“Pendapatan kami pada 2025 meningkat kurang lebih 5 persen dibandingkan 2024, namun EBITDA kami tumbuh lebih dari dua kali lipat. Ini adalah indikator yang sangat jelas mengenai kualitas pertumbuhan perseroan. Di tengah lingkungan ekonomi yang penuh tekanan dan ketidakpastian, kami memilih untuk tidak sekadar bertahan, melainkan memperkuat profitabilitas," ujarnya melalui keterangan resmi, Rabu (4/2/2026).

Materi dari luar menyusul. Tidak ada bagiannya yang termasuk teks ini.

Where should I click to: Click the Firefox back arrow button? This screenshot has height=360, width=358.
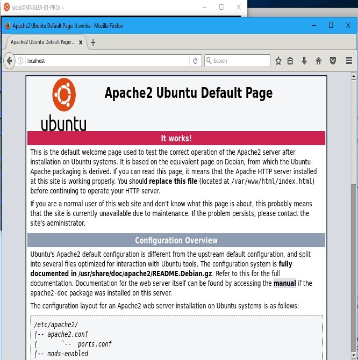pyautogui.click(x=9, y=61)
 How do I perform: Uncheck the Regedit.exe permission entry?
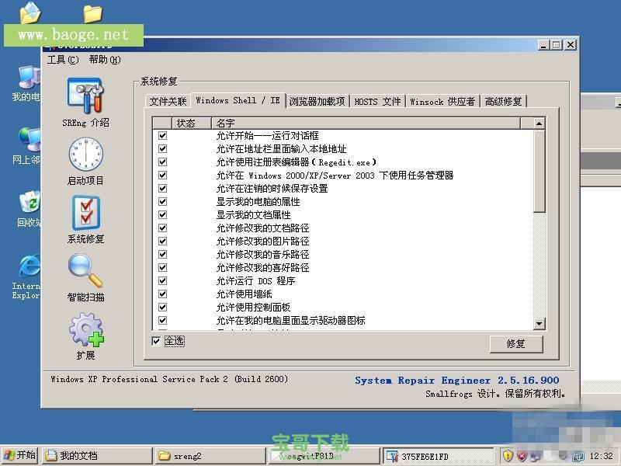click(161, 162)
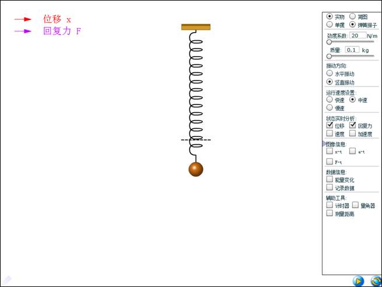Click the reset/refresh icon at bottom right
The height and width of the screenshot is (287, 382).
374,281
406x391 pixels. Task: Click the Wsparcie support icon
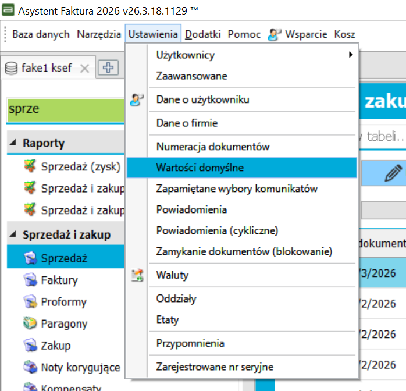[x=275, y=35]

"Kami menunggangi AI di ea modern dengan teknik berpikir tradisional, yaitu disiplin bisnis untuk mengekstraksi nilai dan menghasilkan keuntungan semaksimal mungkin melalui efisiensi, produktivitas, dan kontrol operasional yang ketat," kata Alamsyah.
Dia menambahkan, transformasi digital internal melalui ERP berbasis AI telah meningkatkan visibilitas kinerja operasional secara real-time, mempercepat pengambilan keputusan manajerial, serta mengoptimalkan alokasi sumber daya.
Dampaknya, produktivitas per karyawan meningkat signifikan, sementara proses bisnis menjadi lebih ramping dan adaptif terhadap perubahan pasar.